# Any bad feelings after a fight?



## Fight with attitude (Feb 26, 2006)

I fought tonight in my first MMA match. When I looked at who I was fighting I knew I had to kept the match standing up because he was great on the ground. So for a week leading up to the fight I kept on saying to myself and everyone else who I talked to about the fight that it was going to end in a KO. Everytime I said that it pumped me up a little more for the fight.

As we were face to face right before the fight started I was still pumped about trying to go for the KO.

Right from the bell I was head hunting for the KO I've been envisoning for the weeks before (in hindsight, I knew I should have broken the guy down first but thats not my point in this post). I drilled him good with a few shots in the first round and opened some cuts on him. I was still feeling pumped about the KO. In a minute into the second round I saw a great opening, he rushed into me with a jab as he was doing that I got a hard counter punch. I heard him make this awful sound and saw his eyes close as he fell like a stick to the mat.

I couldn't believe what just happened, I stood there, not going on top of him and not going to my corner just in total shock that I did this.

He was out cold for maybe 5-10 seconds which felt like hours, I was so worried that I seriously hurt him. After these few seconds I saw him twiching his arms and hands, now I was really getting worried.

After taking a minute to get up, he shook my hand and said good fight. After coming home and thinking about this I still feel really bad about how this could have easily be worst.

Just the fact of seeing him out cold and twiching was enough for me to reconsider the morals of sport fighting.

Has anyone gone throu the same feelings as me? and also for the fighters out there, what do you feel after knocking someone out?


----------



## Makalakumu (Feb 26, 2006)

First of all, congratulations on your win!
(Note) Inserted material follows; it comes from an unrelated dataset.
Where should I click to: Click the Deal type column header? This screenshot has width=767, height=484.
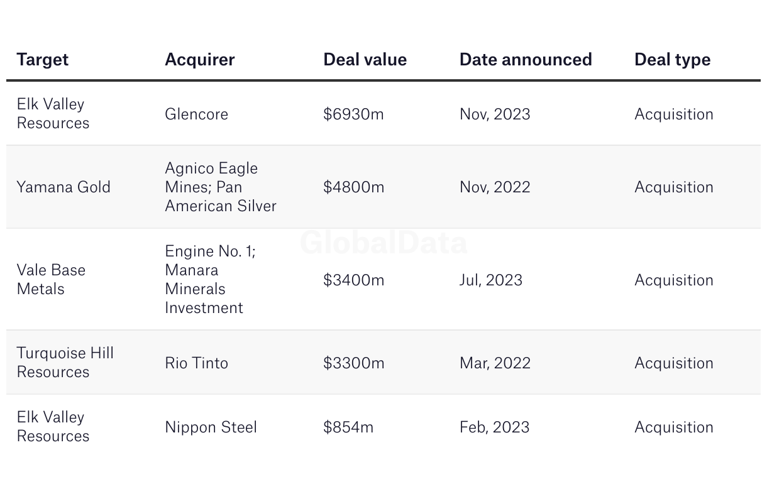pos(673,60)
Secondly, I think its normal to feel what you are feeling.  I've knocked a few people out sparring in full contact tournaments and I've choked uki out on a few occasions.  This was all on purpose, but I still felt bad and its part of the reason I don't compete anymore.
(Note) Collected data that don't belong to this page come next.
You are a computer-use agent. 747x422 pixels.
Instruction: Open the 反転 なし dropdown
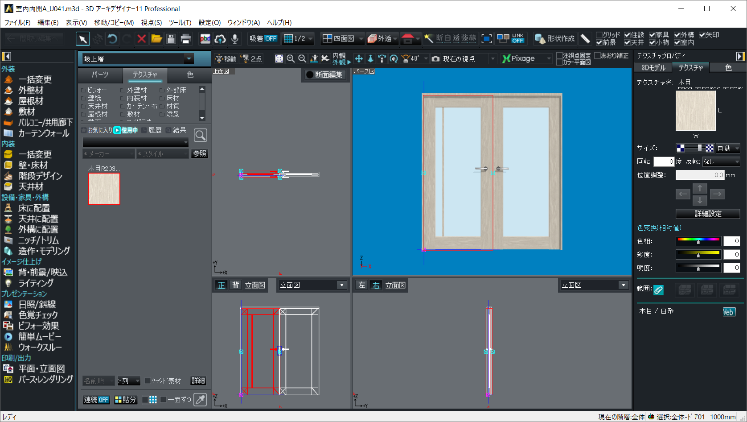721,161
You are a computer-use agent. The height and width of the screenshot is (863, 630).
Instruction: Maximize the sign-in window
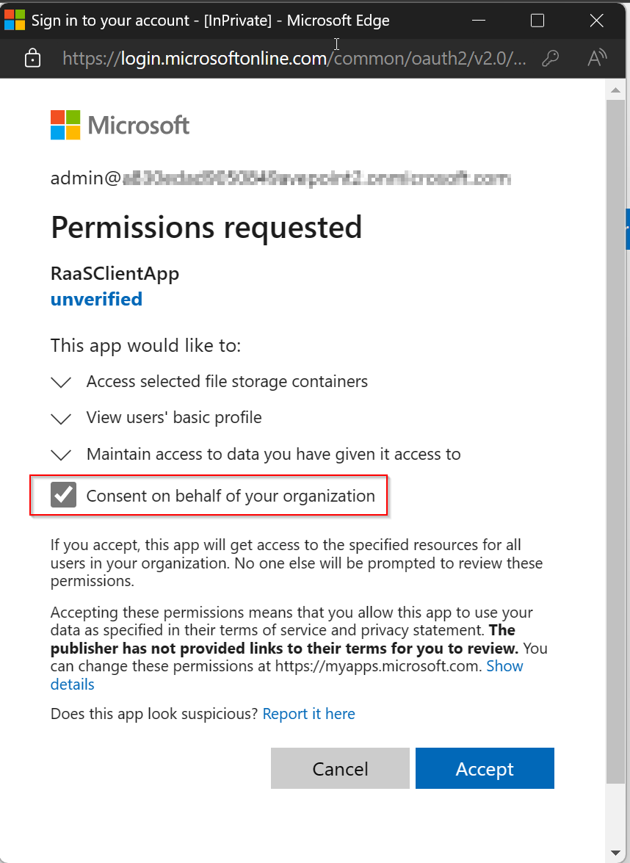[537, 21]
I think that everyone feels this way, but the ones who continue are the ones to become desensitized to this.  Or they let the rush of the fight overcome any other emotion.  So, I guess my advice is to go and do another match and see how you feel.

It really helped me to get beat in my first match...   That way, I wanted to come back and win the next one.


----------



## Eternal Beginner (Feb 26, 2006)

Congrats on the win!  I didn't know there were any fights in Winnipeg last night so I'm sad we missed them.
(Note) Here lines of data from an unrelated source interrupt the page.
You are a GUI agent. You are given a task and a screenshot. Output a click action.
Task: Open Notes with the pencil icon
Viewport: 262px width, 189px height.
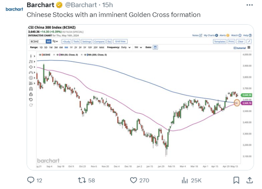(x=201, y=35)
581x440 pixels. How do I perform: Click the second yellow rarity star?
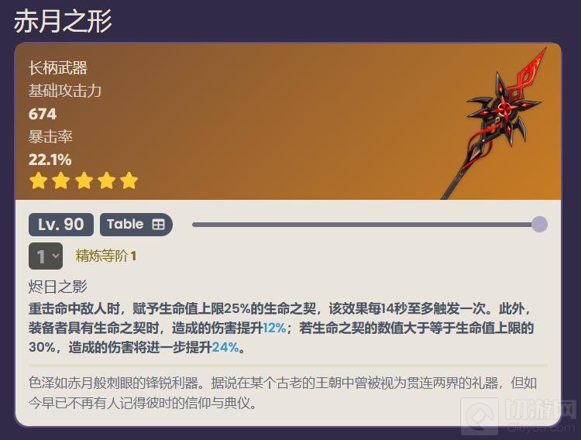pos(61,181)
I think it is normal to feel a little bad when you knock someone out but you have to remember if this guy entered the ring under that rule set, he accepted that being knocked out was a potential outcome - as did you.

I don't think he would be beating himself up right now if he had knocked you out, do you?

Glad to see you are back at MA again.


----------



## Fight with attitude (Feb 26, 2006)

Thanks for the congratations! I fought on a card where it was all exhibition matches so this card didn't have that much hype as others do. As a result it was mostly friends and family of the fighters who heard of the card and came to the show. I thought it would be better to have my first fight as a exhibition because it would be the stress of a real fight that I have to deal with instead of dealing with both the stress of a real fight and a loss on my record.

Another reason I think I might be feeling bad about this whole KO is because as soon as I got to a phone I called my girlfriend and family, both were a little uneasy about me knocking someone out. Both didn't want to come to the show either because they didn't want to see me get hurt and they didn't want to see me hurt someone else.

I just wish they could have see both of us after the fight, we watched the fight and I would point out the times he could have taken me down and he pointed out how I could have landed more shots. We were trying to help each others MMA game while still covered in blood and sweat. After we both got cleaned up we went out for pizza and talk about the fight some more. It's funny how you can feel so much closer to someone after a fight but I don't think my girlfriend or family will ever truely understand it since they don't want to see me or hear about me fighting.


----------



## Eternal Beginner (Feb 26, 2006)

Fight with attitude said:
			
		

> I just wish they could have see both of us after the fight, we watched the fight and I would point out the times he could have taken me down and he pointed out how I could have landed more shots. We were trying to help each others MMA game while still covered in blood and sweat. After we both got cleaned up we went out for pizza and talk about the fight some more. It's funny how you can feel so much closer to someone after a fight but I don't think my girlfriend or family will ever truely understand it since they don't want to see me or hear about me fighting.



Well, after hearing the above, I think you have answered your own question.  Do you really feel what you did was immoral now?  Did you do it with malice and intention to hurt? Or did you do it as a test of your skills and with sincerity of intent to provide your opponent with a good challenge to his skills?

Sounds like you did your best, you behaved like a gentleman after the fight and there were no hard feelings.  So double congrats - on the win and on being a decent, compassionate competitor.

On a side note, I understand your girlfriend's feelings about not wanting to watch you.  I have some VERY good friends who are professional MMA fighters and every time I watch them my heart goes up into my throat and stays there until I am able to talk to them after and make sure they are okay.  Don't push her to watch you.  A lot of the partners of MMA fighters do not watch the shows, it is just too intense for them.


----------



## rutherford (Feb 26, 2006)

upnorthkyosa said:
			
		

> I think that everyone feels this way, but the ones who continue are the ones to become desensitized to this.


 
It would be a mistake to hold such an assumption, because it might make you hesitate when you life or another's depends on action.

Many people were desensitized to violence early in life, don't have the wiring to empathize with others, or even just plain enjoy hurting people.

Congratulations on the win, Fight with attitude.  And don't feel bad if you *never* get desensitized to this sort of violence.  In my honest opinion, not feeling good about knocking somebody out makes you a better person.  But I also think it's good that you know you can do it.


----------



## Cujo (Feb 28, 2006)

Congrats on the win! I KNOW that it is normal to feel the way that you do. The first time I knocked someone out in a full contact match my first instinct was to go running over and make sure that they were o.k. You both accepted the risk of entering the ring, enjoy your victory!
Pax
Cujo


----------



## bladenosh (Mar 17, 2006)

Regret is a terrible thing to have when you are in a fast action situation. Regret clouds your mind with worthless thoughts. Like an undefragmented computer, useful information is slowed to yield these unimportant thoughts. What benefit is it to you to feel bad after every knockout? Just the same for feeling good after each one. You should expect it. It is a good thing to not want to intentionally harm a human being who has not personally wronged you, but this is a competition, you both know the rules and consequences. I would not dwell on these regrets, if you wish to be successful.


----------